British actress (born 1998)

Daisy Jessica Edgar-Jones (born 24 May 1998) is an English actress. She began her career with the television series Cold Feet (2016–2020) and War of the Worlds (2019–2021). She gained recognition for her starring role in the BBC / Hulu romantic drama limited series Normal People (2020), which earned her nominations for a British Academy Television Award and a Golden Globe Award.

She has expanded her career taking film roles in the horror-thriller Fresh (2022), the mystery Where the Crawdads Sing (2022), the disaster film Twisters (2024), and the romantic drama On Swift Horses (2024). On television, she played a Mormon murder victim in the FX on Hulu crime miniseries Under the Banner of Heaven earning a second Golden Globe Award nomination.

On stage, she has acted on the West End stage in plays such as the adaptation of Mohsin Hamid's The Reluctant Fundamentalist (2017), and a revival of Tennessee Williams' Cat on a Hot Tin Roof (2024). She appeared on British Vogue's 2020 list of influential women.

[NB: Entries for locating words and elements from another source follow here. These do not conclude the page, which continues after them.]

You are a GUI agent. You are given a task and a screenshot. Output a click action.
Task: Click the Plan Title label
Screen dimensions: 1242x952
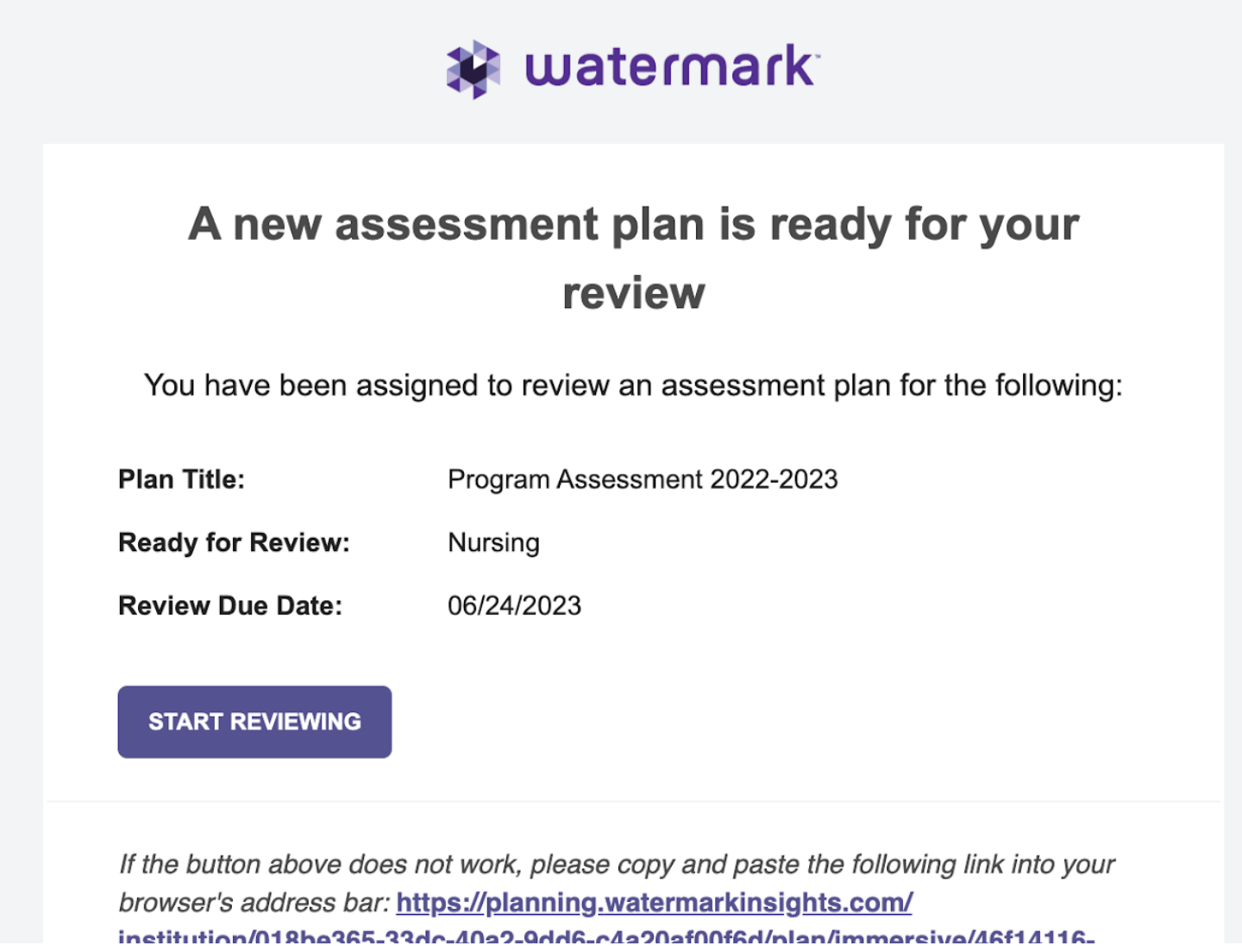[181, 479]
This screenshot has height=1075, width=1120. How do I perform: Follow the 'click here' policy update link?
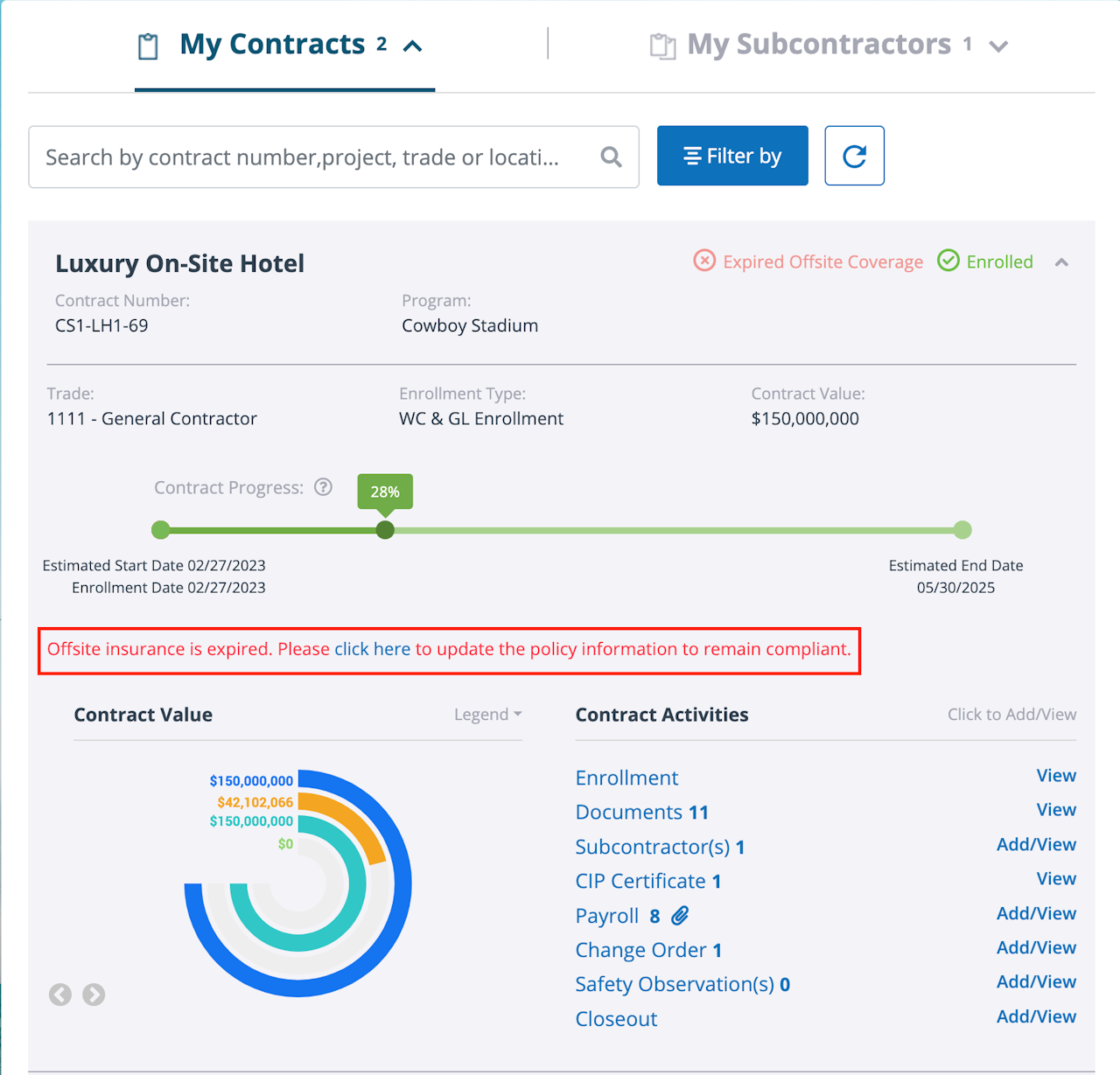[372, 649]
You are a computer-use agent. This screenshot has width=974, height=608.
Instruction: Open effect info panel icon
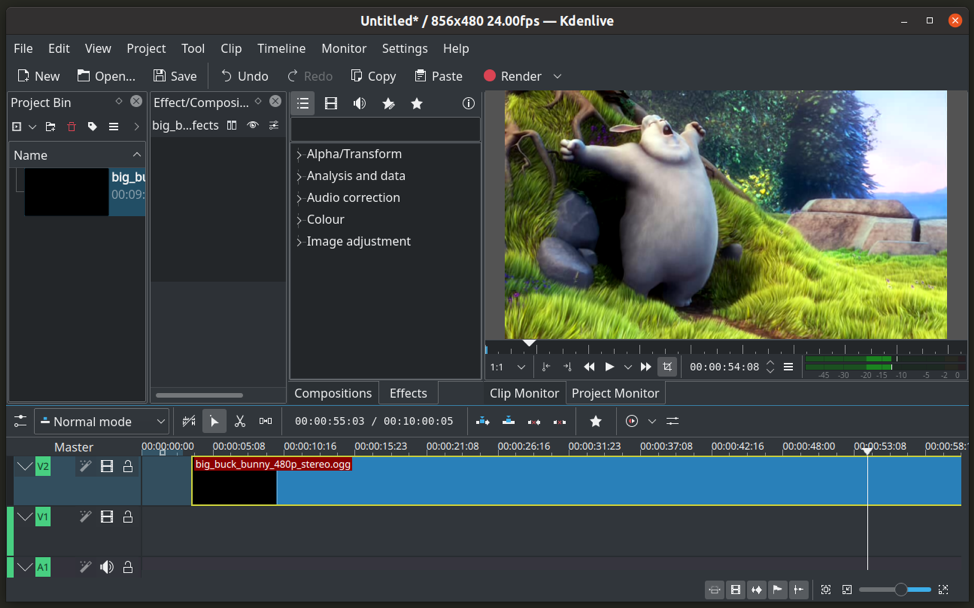[x=468, y=103]
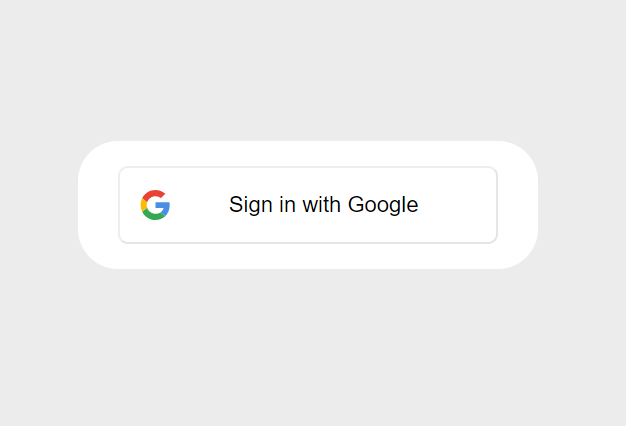Click the Sign in with Google button
The height and width of the screenshot is (426, 626).
[x=308, y=205]
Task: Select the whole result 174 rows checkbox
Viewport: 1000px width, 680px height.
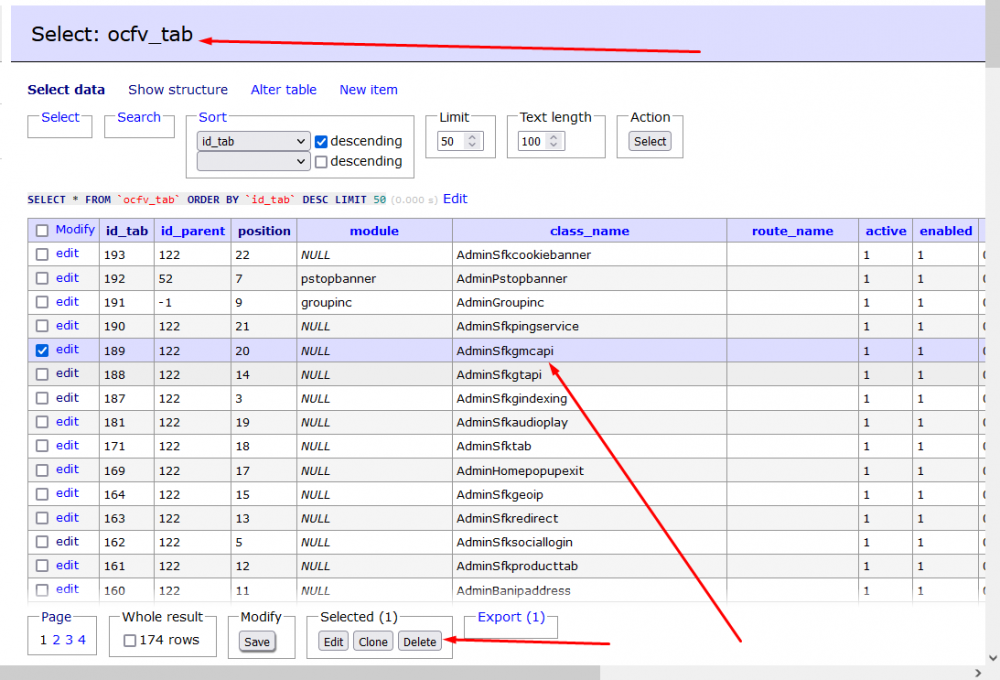Action: pos(129,641)
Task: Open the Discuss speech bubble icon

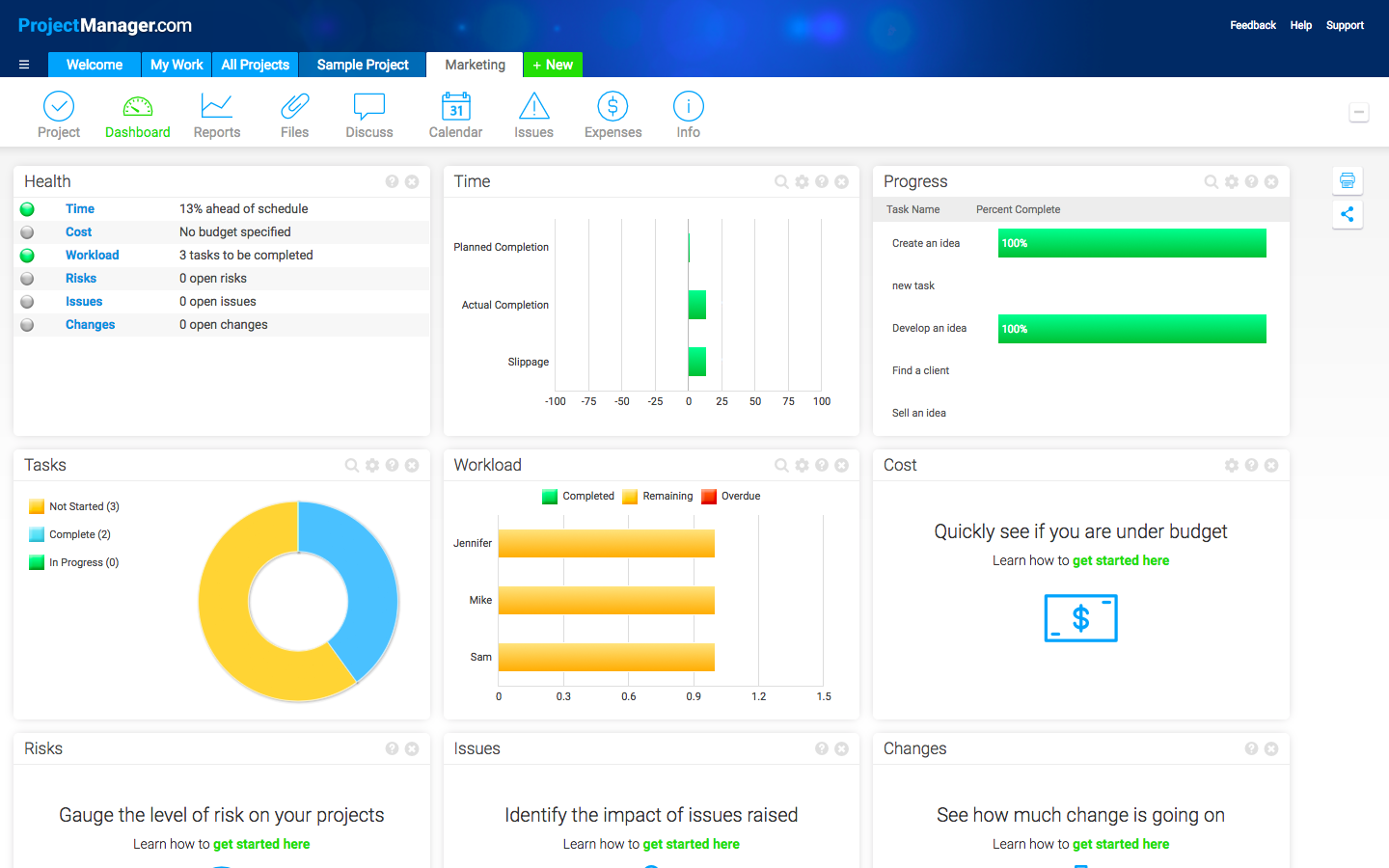Action: click(x=369, y=106)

==Early life and education==
Edgar-Jones was born on 24 May 1998 in the borough of Islington, London. Her Northern Irish mother, Wendy, is a former drama film editor who now works in real estate. Her Scottish father, Philip, is director of Sky Arts and head of entertainment at Sky.

Edgar-Jones grew up in Muswell Hill, London, and first acted in a school play in Year 2. She attended The Mount School for Girls and Woodhouse College and was admitted to the National Youth Theatre. She studied with the Open University.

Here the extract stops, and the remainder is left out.